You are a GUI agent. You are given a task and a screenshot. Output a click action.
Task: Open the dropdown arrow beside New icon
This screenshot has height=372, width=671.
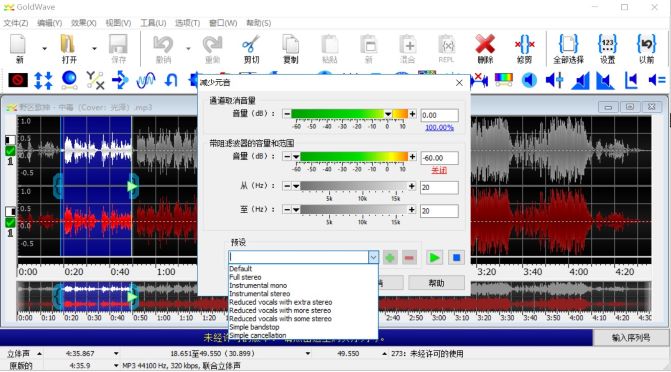pyautogui.click(x=45, y=49)
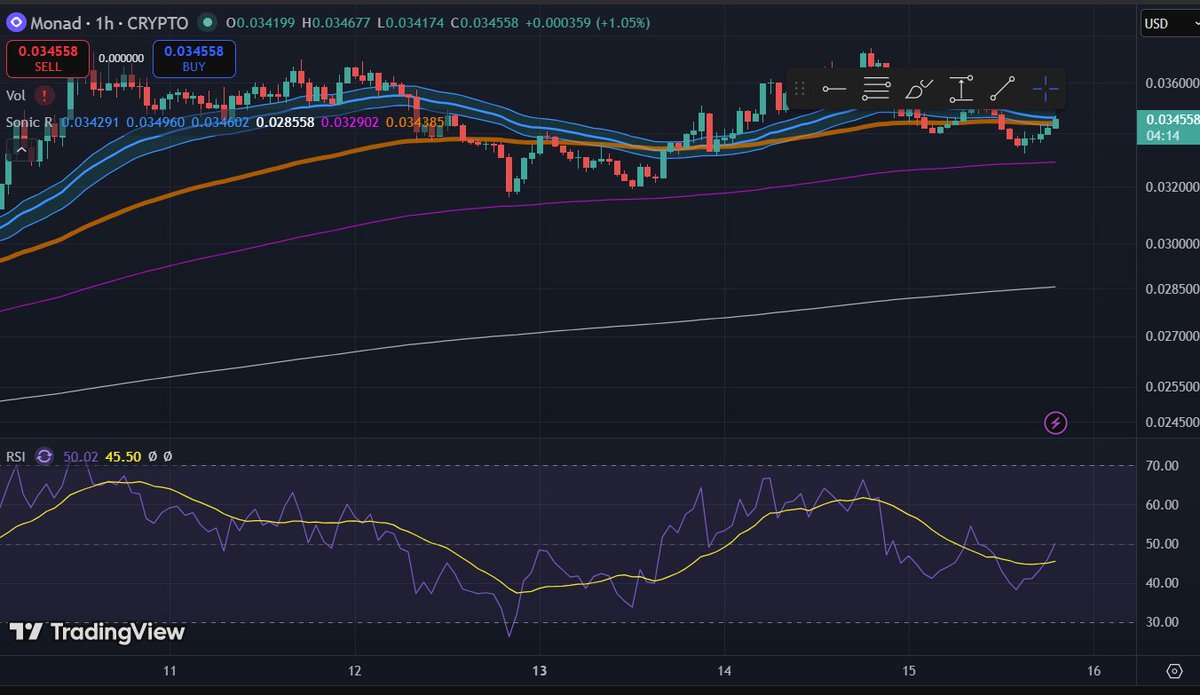This screenshot has width=1200, height=695.
Task: Select the Parallel Lines drawing tool
Action: [876, 88]
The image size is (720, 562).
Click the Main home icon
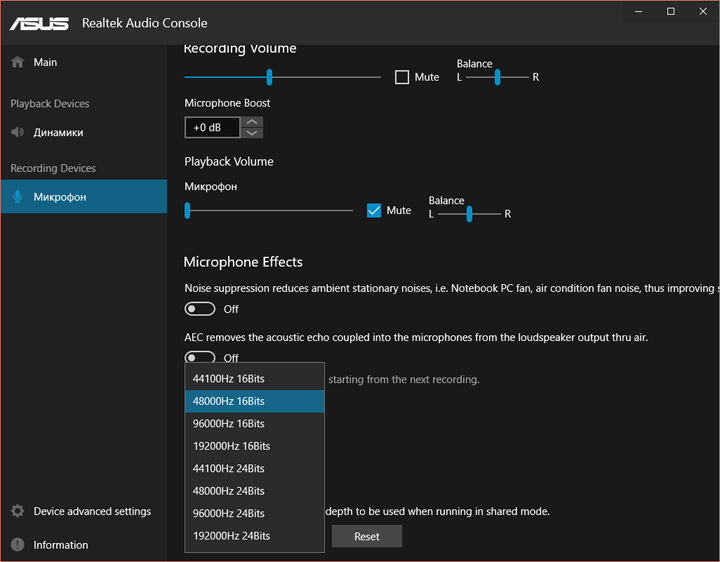click(x=17, y=62)
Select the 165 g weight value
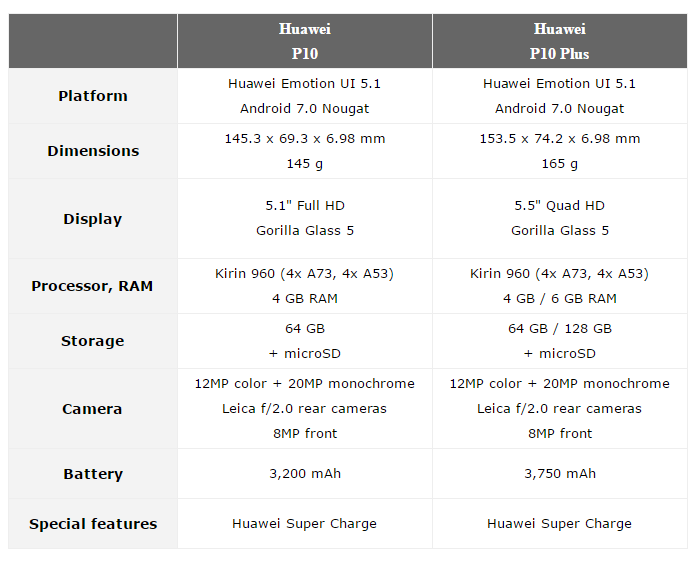695x566 pixels. pyautogui.click(x=560, y=164)

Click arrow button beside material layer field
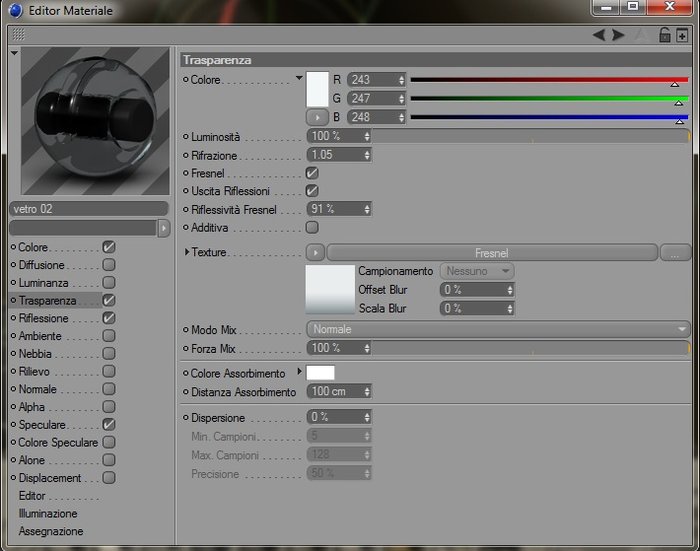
- - - -
**Your goal:**
Could you find every line in the records above that contains the word "beside" and copy it?

**Response for this exercise:**
Task: Open the dropdown arrow beside New icon
Click arrow button beside material layer field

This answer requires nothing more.